***** Texte extrait
Les moines décidés à respecter la stricte obédience se retirent près de Châlons-sur-Saône, dans une région boisée et marécageuse où rien ne pousse, sitôt des roseaux, appelés, dans la région, des "cîteaux". Le jour des Rameaux 1098, la nouvelle abbatiale peut être consacrée. Robert est abbé, Étienne sous-prieur, Albéric prieur. Tout est pour le mieux ! Sauf qu’à Molesmes, rien ne va sans Robert… Les moines en appellent au pape pour qu’il leur renvoie leur abbé ; le pape ordonne à Robert de regagner son ancienne abbaye et, comme d’habitude, il obéit, s’arrachant à sa chère maison de Cîteaux… 

La gloire de l’ordre cistercien

Pourtant, quelque chose a changé. À Molesmes, les frères font des efforts et le très vieux Robert a enfin appris l’autorité. Un jour, deux mendiants frappent à la porte du monastère, réclament un peu de pain. À en croire le cellérier, du pain, hélas, il n’y en a pas. "Que comptiez-vous nous servir à midi ?", s’enquiert l’abbé. "Je ne sais pas encore", rétorque l’autre. Sauf qu’à l’heure du déjeuner, le pain est là, en abondance, sur la table.
**********
***** Données enregistrées
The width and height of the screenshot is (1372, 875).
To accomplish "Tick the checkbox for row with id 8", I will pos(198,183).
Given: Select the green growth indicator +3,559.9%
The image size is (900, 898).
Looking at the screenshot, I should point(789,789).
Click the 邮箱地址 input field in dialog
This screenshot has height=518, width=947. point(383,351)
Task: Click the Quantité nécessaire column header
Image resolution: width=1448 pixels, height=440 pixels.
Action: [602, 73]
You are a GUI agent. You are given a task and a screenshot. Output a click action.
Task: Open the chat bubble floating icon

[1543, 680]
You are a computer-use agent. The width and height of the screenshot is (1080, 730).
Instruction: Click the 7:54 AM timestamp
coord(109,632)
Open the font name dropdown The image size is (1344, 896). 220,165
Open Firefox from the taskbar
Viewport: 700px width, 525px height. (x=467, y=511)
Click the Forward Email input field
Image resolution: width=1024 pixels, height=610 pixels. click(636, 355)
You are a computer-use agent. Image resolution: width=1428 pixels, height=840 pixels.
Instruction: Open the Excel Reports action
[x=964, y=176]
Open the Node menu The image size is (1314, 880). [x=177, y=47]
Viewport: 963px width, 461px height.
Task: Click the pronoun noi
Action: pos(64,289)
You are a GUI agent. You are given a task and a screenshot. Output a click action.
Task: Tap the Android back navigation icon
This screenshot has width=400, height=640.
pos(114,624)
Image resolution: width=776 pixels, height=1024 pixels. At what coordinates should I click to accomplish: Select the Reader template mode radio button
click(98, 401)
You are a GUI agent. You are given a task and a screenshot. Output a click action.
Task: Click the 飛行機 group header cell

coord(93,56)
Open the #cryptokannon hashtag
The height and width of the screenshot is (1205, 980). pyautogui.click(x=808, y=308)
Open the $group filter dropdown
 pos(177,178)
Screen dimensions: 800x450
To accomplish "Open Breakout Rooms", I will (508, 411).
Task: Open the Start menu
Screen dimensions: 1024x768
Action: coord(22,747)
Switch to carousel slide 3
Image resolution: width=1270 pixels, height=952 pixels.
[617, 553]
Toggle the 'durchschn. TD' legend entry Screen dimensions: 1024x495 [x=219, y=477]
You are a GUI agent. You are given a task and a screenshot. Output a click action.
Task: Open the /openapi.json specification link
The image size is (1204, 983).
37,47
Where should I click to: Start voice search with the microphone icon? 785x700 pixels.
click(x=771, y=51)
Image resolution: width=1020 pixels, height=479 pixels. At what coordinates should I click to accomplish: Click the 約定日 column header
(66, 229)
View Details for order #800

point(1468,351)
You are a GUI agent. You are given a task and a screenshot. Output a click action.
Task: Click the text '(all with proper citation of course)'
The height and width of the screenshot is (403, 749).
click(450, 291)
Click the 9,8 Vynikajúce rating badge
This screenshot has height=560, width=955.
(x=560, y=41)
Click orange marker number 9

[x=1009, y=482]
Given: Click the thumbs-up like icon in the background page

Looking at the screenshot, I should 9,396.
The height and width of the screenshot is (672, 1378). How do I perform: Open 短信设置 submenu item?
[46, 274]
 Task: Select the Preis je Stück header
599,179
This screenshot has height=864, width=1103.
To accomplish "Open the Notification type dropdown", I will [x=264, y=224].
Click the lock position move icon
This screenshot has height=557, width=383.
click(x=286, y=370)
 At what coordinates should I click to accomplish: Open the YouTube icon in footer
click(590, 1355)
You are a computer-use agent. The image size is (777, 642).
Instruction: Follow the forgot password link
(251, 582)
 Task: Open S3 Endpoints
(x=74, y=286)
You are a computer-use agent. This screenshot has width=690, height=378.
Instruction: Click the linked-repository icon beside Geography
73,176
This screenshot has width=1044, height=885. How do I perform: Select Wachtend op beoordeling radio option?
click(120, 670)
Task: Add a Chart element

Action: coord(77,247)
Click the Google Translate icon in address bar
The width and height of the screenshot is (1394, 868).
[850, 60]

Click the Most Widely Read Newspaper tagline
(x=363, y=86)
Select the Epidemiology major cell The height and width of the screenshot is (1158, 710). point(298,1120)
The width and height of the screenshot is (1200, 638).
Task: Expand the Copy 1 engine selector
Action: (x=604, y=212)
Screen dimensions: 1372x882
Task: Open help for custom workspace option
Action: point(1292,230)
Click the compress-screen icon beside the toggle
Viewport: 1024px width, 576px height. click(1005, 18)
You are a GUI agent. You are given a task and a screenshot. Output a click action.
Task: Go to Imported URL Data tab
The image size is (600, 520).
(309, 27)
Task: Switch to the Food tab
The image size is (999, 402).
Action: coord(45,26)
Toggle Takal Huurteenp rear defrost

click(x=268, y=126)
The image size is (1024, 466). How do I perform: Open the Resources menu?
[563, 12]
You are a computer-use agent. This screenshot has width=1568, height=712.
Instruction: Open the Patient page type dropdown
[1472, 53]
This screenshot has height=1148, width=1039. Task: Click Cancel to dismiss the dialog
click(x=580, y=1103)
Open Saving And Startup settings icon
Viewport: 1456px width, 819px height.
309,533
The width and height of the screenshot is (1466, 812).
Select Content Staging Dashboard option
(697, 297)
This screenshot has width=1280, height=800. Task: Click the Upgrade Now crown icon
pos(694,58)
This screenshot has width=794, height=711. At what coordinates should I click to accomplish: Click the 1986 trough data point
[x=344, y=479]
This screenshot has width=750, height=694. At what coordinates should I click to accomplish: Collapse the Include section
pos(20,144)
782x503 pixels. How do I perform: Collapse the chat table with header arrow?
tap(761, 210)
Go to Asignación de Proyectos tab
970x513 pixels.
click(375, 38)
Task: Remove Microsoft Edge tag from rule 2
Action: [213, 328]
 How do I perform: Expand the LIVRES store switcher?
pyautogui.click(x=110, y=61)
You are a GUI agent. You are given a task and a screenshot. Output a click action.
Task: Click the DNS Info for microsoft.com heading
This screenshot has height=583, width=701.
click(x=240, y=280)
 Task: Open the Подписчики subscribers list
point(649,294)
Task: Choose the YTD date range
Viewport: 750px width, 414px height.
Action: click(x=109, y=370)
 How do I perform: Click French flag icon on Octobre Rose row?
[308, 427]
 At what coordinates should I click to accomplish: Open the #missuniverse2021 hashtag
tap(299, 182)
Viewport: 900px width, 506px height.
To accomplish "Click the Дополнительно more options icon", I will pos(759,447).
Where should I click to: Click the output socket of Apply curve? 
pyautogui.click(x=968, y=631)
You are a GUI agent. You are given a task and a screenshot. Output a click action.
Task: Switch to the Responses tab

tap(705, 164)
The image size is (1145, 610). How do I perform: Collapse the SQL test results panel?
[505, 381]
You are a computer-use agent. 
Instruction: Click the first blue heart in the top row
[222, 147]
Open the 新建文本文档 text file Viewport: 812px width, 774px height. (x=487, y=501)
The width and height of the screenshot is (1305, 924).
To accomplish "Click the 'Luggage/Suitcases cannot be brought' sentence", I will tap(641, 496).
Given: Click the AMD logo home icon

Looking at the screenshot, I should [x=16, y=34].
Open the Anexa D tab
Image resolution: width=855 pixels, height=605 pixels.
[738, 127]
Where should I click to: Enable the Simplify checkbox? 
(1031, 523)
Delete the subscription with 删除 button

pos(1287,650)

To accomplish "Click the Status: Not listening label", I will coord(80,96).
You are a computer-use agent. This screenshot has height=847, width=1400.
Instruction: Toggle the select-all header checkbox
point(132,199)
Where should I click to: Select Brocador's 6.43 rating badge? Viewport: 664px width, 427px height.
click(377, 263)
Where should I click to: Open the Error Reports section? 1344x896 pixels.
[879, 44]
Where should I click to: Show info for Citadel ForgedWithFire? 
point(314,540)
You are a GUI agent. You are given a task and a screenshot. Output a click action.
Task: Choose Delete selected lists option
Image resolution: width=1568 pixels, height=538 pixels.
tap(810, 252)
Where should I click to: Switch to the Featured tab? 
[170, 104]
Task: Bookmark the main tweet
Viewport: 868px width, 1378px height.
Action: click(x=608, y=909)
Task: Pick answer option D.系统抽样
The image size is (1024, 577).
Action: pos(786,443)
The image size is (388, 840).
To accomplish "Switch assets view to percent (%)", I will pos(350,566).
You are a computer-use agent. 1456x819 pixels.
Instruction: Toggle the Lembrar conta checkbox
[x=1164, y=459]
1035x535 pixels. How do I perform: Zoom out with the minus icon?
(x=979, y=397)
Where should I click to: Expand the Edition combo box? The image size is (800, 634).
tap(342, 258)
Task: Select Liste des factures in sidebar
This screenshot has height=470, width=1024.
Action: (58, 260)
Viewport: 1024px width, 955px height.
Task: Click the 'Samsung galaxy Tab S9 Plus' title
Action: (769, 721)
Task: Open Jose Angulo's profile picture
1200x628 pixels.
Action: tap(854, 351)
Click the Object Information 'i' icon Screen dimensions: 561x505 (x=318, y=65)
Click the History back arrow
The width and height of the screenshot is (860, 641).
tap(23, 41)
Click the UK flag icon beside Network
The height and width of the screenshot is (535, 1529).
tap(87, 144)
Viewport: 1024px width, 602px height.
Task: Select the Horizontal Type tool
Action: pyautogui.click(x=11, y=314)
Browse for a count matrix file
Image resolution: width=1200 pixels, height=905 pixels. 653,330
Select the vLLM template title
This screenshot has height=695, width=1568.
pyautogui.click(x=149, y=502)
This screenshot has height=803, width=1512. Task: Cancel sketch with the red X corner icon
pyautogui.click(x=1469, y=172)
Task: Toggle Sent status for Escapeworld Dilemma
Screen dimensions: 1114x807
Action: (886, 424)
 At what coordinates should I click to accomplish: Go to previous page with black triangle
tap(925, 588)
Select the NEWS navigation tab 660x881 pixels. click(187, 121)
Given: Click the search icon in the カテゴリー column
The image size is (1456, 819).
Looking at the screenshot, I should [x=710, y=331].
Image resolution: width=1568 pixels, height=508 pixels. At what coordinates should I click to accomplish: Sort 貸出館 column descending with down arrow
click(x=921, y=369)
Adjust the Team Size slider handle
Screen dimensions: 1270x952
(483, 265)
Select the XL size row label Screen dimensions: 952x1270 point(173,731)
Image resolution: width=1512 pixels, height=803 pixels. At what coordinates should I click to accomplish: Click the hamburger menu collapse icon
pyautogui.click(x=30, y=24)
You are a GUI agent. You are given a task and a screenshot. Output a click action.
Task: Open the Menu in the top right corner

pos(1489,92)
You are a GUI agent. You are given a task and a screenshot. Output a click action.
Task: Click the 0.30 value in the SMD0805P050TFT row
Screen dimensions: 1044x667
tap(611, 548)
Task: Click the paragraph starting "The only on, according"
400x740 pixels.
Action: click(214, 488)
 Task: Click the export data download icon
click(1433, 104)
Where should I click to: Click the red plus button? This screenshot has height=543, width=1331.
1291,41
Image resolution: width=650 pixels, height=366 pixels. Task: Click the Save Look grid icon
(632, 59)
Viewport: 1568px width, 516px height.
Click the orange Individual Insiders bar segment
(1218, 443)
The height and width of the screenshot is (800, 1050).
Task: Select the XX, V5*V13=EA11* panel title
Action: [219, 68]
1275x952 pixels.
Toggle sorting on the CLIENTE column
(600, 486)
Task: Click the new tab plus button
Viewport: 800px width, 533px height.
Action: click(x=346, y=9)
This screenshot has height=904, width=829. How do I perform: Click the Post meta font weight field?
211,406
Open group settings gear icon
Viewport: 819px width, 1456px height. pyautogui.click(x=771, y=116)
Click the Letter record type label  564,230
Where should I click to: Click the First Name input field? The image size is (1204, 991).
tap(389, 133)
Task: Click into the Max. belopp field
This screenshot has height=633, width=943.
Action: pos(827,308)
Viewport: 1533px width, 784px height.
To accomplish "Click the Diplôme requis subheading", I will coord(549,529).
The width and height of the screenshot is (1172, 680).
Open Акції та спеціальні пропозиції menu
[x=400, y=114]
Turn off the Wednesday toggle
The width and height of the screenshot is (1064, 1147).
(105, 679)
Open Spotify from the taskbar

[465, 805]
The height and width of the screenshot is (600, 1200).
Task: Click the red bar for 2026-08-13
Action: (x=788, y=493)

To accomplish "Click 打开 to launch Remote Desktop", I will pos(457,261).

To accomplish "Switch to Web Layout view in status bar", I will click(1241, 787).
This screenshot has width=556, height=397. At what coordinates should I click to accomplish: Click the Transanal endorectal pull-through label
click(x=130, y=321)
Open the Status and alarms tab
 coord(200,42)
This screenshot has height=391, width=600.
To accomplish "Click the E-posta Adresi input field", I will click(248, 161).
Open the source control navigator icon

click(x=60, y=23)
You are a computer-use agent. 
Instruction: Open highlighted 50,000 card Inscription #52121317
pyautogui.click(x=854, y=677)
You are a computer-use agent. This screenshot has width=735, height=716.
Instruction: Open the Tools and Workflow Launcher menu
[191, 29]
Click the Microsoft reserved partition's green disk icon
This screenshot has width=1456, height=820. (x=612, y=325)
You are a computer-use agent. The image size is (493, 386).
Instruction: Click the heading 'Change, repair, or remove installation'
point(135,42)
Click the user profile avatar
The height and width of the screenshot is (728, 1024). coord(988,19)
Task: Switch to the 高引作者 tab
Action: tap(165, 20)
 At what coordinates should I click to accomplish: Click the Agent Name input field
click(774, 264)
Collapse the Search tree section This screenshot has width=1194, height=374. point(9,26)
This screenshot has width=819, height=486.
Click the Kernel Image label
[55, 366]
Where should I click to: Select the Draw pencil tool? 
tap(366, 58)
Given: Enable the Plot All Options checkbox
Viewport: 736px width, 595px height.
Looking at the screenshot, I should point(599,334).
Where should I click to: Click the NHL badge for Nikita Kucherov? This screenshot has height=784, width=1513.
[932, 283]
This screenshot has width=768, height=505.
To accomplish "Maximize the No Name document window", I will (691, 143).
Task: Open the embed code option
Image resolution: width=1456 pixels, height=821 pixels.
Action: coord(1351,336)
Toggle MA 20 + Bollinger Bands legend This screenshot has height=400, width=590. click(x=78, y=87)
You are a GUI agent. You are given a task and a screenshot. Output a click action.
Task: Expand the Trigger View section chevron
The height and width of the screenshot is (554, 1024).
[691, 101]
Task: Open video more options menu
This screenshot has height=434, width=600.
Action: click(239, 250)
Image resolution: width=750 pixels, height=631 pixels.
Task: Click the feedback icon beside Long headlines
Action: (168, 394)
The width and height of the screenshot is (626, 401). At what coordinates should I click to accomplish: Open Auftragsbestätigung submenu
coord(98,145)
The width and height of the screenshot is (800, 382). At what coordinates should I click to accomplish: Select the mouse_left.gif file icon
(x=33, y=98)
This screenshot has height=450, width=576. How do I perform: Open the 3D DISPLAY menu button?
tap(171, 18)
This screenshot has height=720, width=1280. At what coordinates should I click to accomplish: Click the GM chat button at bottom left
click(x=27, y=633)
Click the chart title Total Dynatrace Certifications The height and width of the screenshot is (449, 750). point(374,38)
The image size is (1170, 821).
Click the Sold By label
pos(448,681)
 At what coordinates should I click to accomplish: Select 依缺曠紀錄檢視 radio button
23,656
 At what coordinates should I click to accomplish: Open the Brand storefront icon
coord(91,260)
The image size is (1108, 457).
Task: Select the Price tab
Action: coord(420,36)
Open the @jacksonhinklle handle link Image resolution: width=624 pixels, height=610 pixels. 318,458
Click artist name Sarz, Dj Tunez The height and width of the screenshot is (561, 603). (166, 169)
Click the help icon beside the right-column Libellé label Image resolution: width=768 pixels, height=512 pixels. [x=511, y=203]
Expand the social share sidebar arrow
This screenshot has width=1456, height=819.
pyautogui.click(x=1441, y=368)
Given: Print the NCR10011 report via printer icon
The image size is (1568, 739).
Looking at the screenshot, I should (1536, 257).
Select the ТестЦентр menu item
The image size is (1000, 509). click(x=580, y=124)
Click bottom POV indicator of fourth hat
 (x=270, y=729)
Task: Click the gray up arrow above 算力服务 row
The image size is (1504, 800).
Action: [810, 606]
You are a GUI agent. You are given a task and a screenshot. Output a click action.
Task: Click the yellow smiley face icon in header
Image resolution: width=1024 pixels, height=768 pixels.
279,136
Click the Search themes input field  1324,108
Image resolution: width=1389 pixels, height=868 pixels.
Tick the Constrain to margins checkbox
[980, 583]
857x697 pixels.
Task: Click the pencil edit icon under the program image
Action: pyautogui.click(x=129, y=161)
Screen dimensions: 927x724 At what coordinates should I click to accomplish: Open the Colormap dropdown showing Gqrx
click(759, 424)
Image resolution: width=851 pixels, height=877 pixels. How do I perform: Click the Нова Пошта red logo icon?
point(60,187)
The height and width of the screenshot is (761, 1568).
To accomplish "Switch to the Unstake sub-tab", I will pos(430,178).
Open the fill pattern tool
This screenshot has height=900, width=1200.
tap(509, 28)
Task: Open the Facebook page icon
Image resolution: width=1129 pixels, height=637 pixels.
**********
### Consignes de l'exercice:
1. Résumez le texte extrait en deux phrases, s'il vous plaît.
2. Disposez en tableau Markdown, avec les colonnes Numéro et Ligne, les lignes des données enregistrées en commençant par celle qui contient "You are a computer-use agent. Image" et en terminant par celle qui contient "pos(114,624)". Omettez les lignes vides.

### Solutions proposées:
1. Les moines résolus à suivre la stricte obédience s'installent près de Châlons-sur-Saône, dans une région marécageuse dont les roseaux s'appellent des « cîteaux », et leur abbatiale y est consacrée le jour des Rameaux 1098, avec Robert pour abbé. Rappelé à Molesmes par le pape à la demande des moines, Robert obéit et y exerce désormais son autorité ; un jour où le cellérier affirme n'avoir pas de pain pour deux mendiants, le pain se trouve en abondance sur la table au déjeuner.

2.
| Numéro | Ligne |
|---|---|
| 1 | You are a computer-use agent. Image resolution: width=1428 pixels, height=840 pixels. |
| 2 | Instruction: Open the Excel Reports action |
| 3 | [x=964, y=176] |
| 4 | Open the Node menu The image size is (1314, 880). [x=177, y=47] |
| 5 | Viewport: 963px width, 461px height. |
| 6 | Task: Click the pronoun noi |
| 7 | Action: pos(64,289) |
| 8 | You are a GUI agent. You are given a task and a screenshot. Output a click action. |
| 9 | Task: Tap the Android back navigation icon |
| 10 | This screenshot has width=400, height=640. |
| 11 | pos(114,624) |